__Given data__
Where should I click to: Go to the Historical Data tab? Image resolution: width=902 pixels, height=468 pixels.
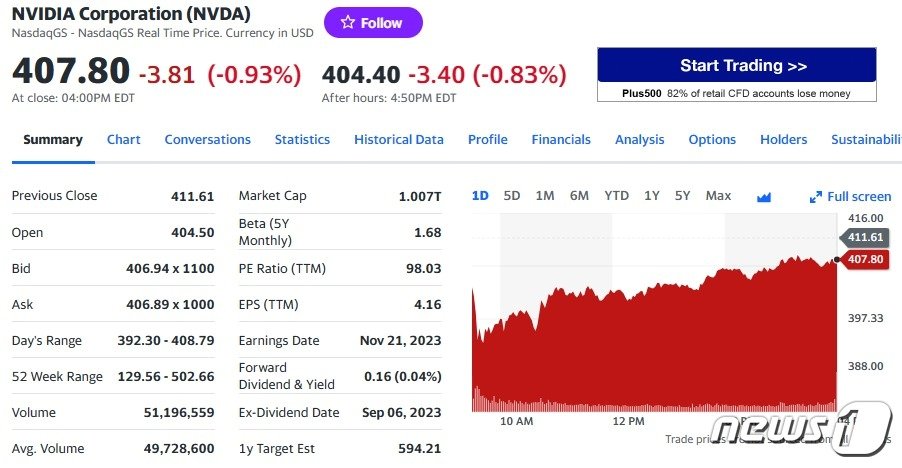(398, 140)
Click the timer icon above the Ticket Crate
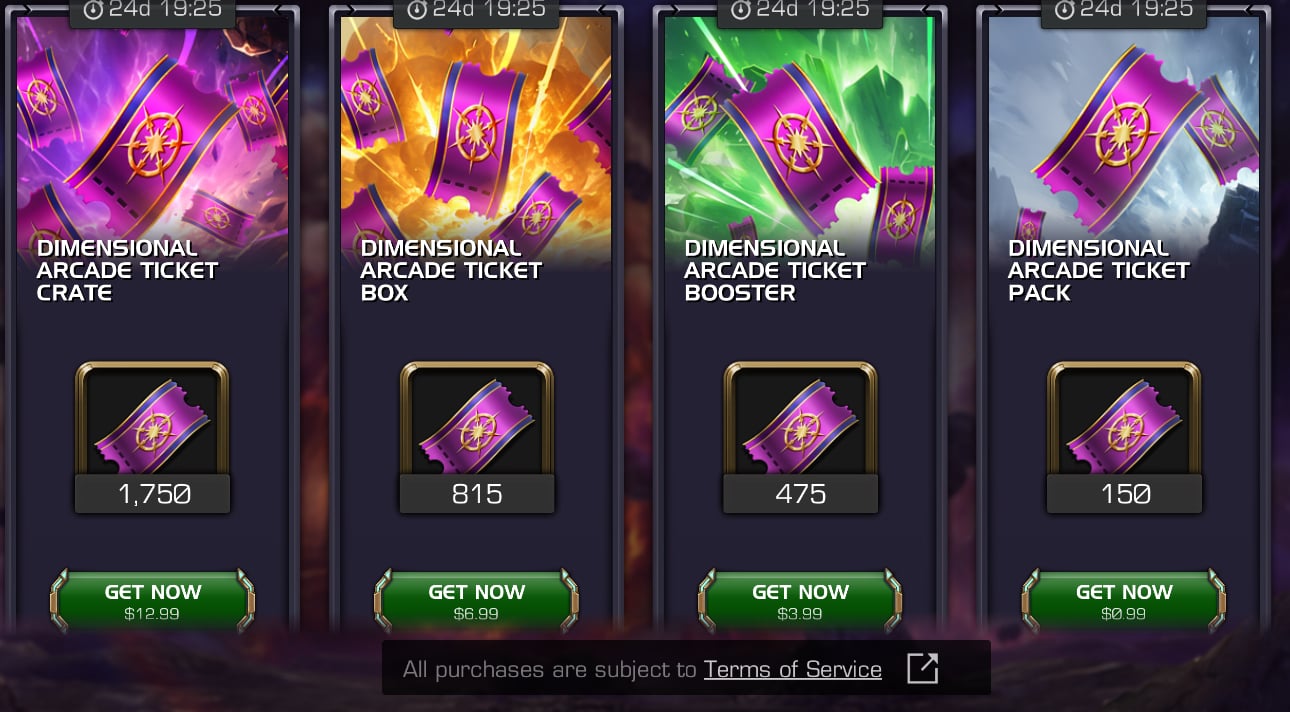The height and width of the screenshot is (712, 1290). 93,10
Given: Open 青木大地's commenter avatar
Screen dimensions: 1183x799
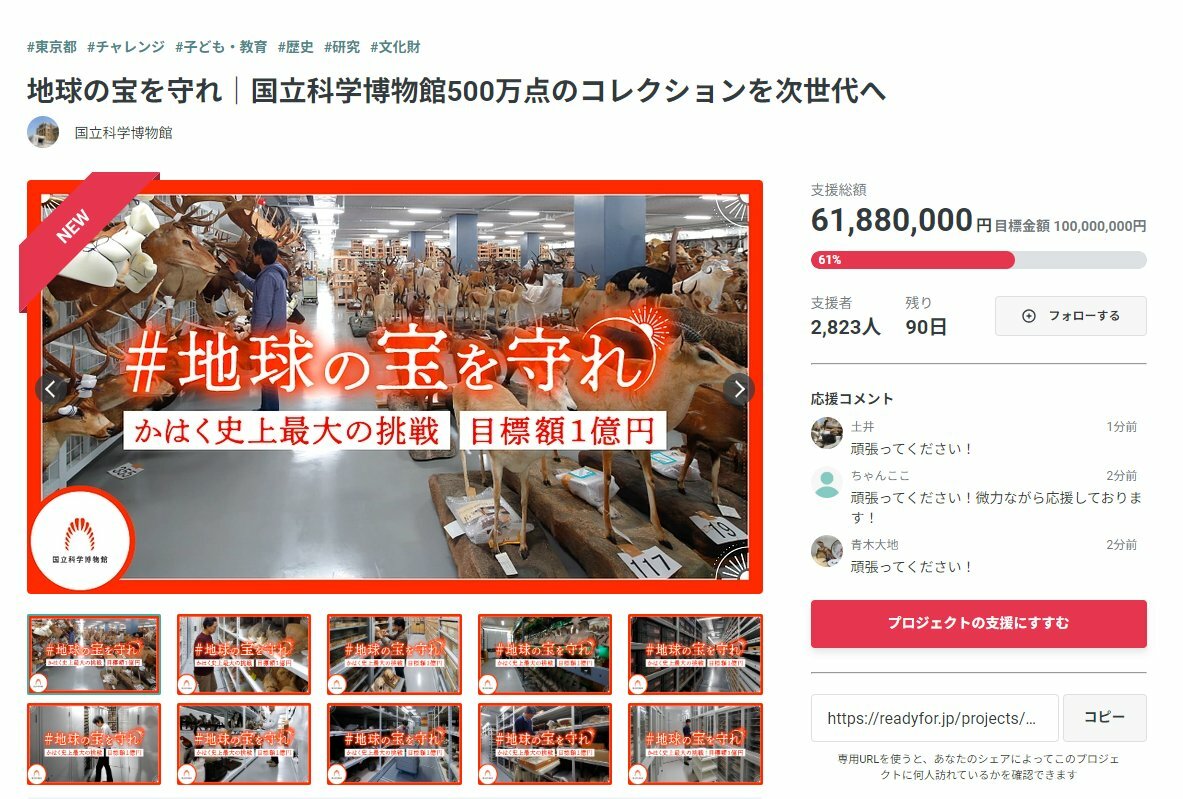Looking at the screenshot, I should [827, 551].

--

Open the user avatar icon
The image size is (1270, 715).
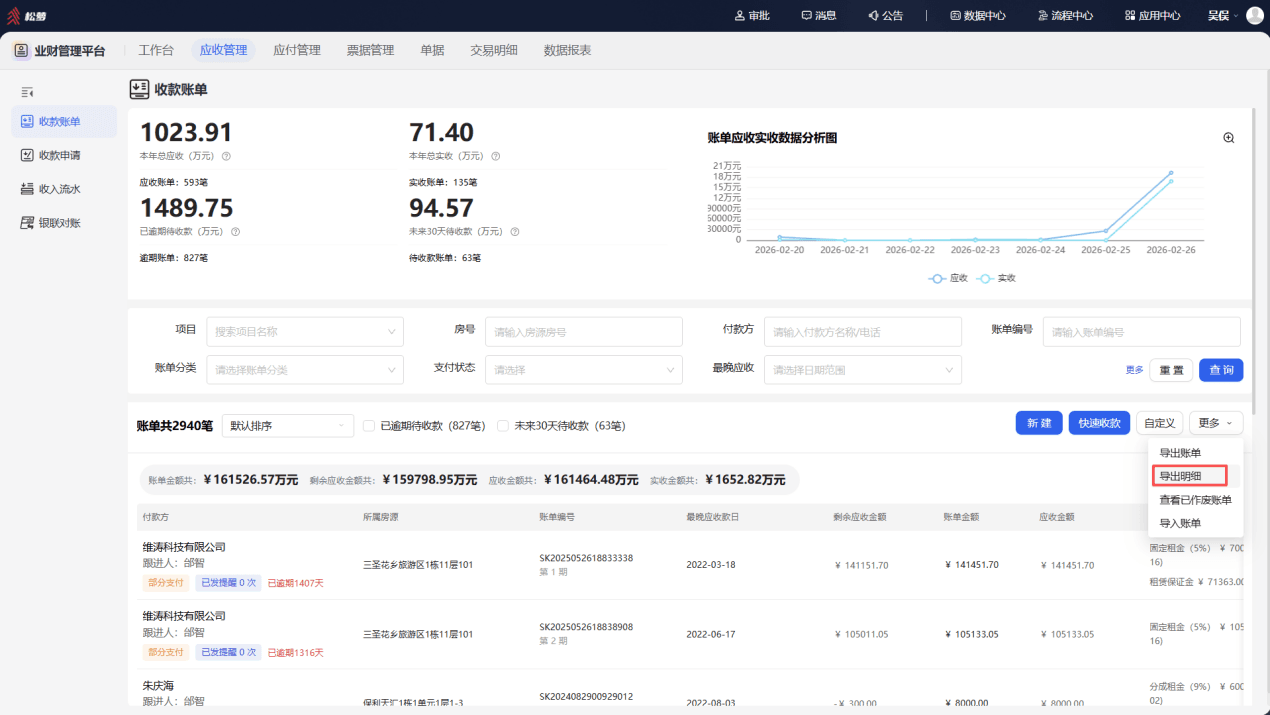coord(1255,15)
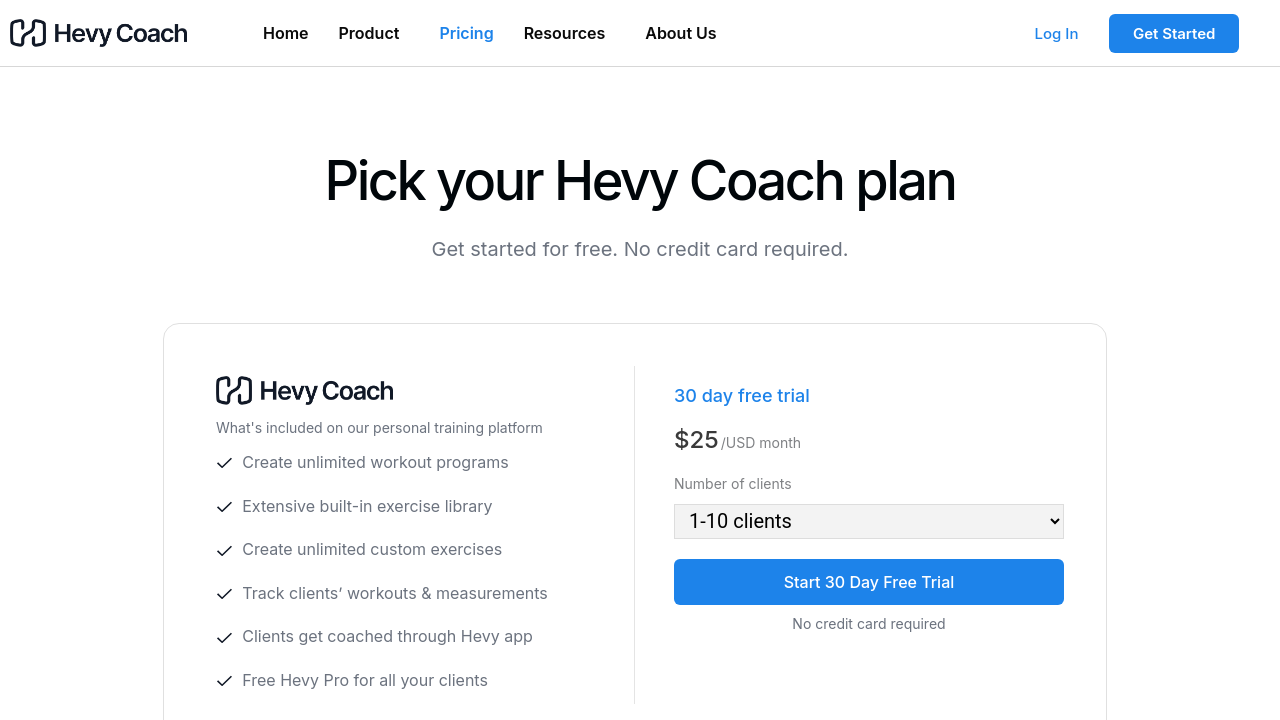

---

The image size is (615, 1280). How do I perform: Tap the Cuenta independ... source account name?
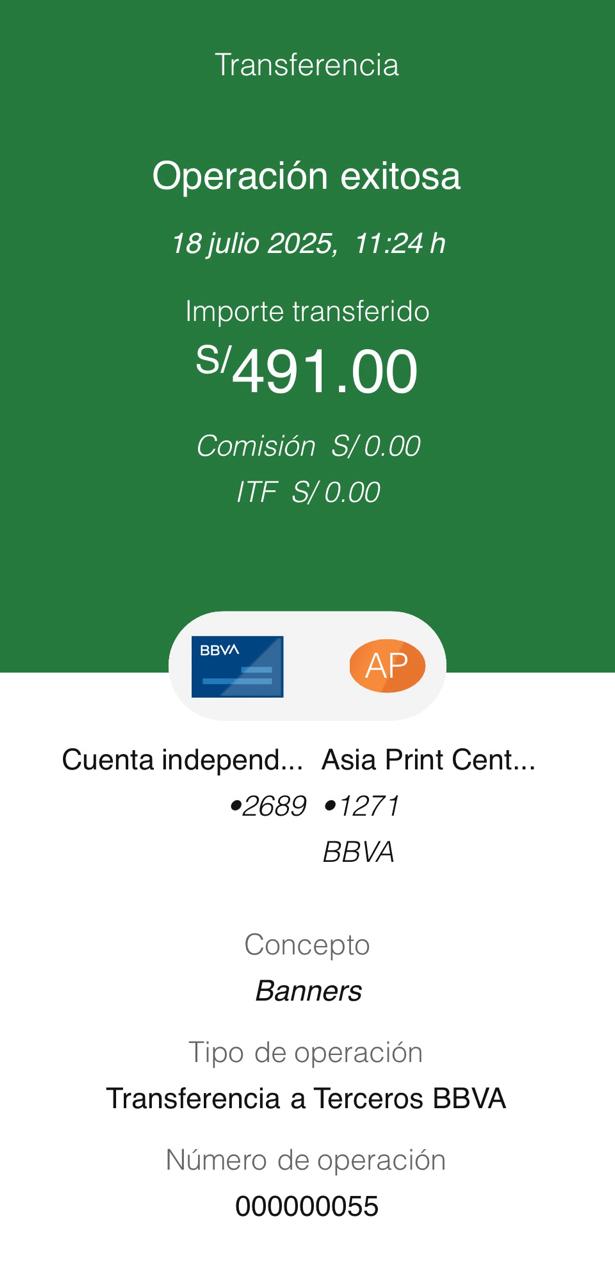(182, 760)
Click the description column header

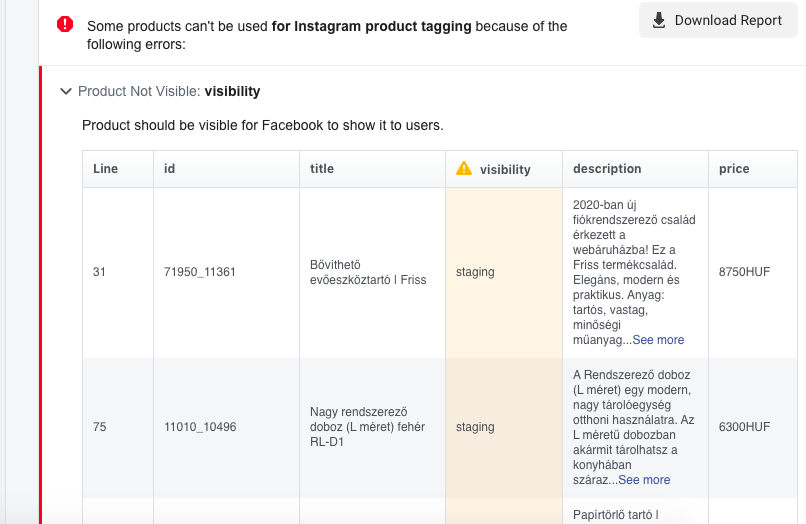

__Brief__
Return from the data every line that holds "Open".

__Exercise answer__
Given: Open 青木大地's commenter avatar
Open the user avatar icon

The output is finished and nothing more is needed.